Larry Ellison on the other hand is just the devil incarnate and people treat him as such. At least he expends no energy pretending otherwise.
FWIW I’m not denying he’s a highly intelligent person. But that doesn’t exclude the possibility of bipolar.
Where things get interesting is when someone continues to play that role even when in a position with more to lose. Gambling is fairly normal, but people might get worried about you if you're gambling with very high stakes.
If he were only in charge of private companies, he'd essentially be free to say/act however he wants. The second you IPO and are CEO, you have muzzled yourself, or you should expect to face the wrath of your shareholders.
Why would you expect people who have millions of dollars invested in your company to expect you to do anything OTHER than act like a professional? If my retirement is in your hands I expect you to act like an adult, not a 16-year-old bruh having a good time on twitter.
It's also possible that he's an attention seeker, that this is part of his schtick, and that he can't help himself.
He's attacked the SEC publicly several times, very unprofessionally, if I were an investor I'd be pissed; it's one thing if he were to have data indicating he's being mistreated but mostly it's but Trumpish attacks on the SEC ... which could get him in serious trouble.
edit: I think thats based on programme lifetime costs, if you look at incremental costs per launch its about 12 times cheaper -see https://news.ycombinator.com/item?id=18706930
edit: OK maybe not the best two things to compare (although the original vision for the space shuttle was that it would launch all US payloads, due to projected re-usability). But FH is still way cheaper than any contemporary competitors, see https://news.ycombinator.com/item?id=18706762
edit: I've been looking at old pics of the space shuttle and lamenting that its the only thing we've ever put into space that actually looked like a proper spaceship. https://www.bbc.co.uk/news/av/science-environment-13719297/u...

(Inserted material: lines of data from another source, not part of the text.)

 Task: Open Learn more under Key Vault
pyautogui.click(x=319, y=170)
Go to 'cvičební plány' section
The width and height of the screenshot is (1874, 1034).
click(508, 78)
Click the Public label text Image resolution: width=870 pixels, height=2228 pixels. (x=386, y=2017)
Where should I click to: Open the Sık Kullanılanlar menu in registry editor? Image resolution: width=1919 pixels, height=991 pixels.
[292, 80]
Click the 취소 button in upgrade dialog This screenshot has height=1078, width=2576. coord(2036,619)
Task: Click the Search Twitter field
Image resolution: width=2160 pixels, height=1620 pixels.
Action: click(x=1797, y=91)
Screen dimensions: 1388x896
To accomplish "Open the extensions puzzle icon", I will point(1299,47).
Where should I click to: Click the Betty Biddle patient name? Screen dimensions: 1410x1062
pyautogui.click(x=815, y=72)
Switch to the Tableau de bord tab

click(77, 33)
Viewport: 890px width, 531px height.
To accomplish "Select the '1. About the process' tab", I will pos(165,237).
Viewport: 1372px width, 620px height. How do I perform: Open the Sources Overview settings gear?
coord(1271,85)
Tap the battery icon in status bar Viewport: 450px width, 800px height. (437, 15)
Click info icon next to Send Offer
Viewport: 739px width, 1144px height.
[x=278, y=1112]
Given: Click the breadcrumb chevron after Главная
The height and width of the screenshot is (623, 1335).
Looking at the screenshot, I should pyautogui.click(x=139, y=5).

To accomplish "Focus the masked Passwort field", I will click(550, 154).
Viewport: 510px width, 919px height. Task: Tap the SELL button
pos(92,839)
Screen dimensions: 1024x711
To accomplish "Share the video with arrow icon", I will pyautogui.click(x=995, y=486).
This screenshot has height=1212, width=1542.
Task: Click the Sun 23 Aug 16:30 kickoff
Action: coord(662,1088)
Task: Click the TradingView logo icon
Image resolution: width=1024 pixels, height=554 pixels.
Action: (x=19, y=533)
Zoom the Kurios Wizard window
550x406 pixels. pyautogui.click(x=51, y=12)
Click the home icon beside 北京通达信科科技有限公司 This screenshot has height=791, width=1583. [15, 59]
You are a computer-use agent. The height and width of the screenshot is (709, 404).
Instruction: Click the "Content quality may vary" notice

The problem is that almost everything Space Shuttle could do, could have been done more effectively by a classic modular spacecraft and a large rocket. Even more, Space Shuttle was fairly limited and inflexible in its capabilities due to its complex in-orbit thermodynamics, monolithic design and available delta-v. Jack of all trades, master of none.
Don't get me wrong, the Shuttle was a great engineering achievement and a great pride point for any American. But it's also a huge waste of resources, which resulted from enormously inflated requirements, particularly military ones. Buran was the same. It's better not to repeat such mistakes.
> That kind of world leading, "best at any cost" mentality is what made the US so technologically dominant globally from the 1950s until recently.
And left it without modular space stations, in this particular case. (and many more)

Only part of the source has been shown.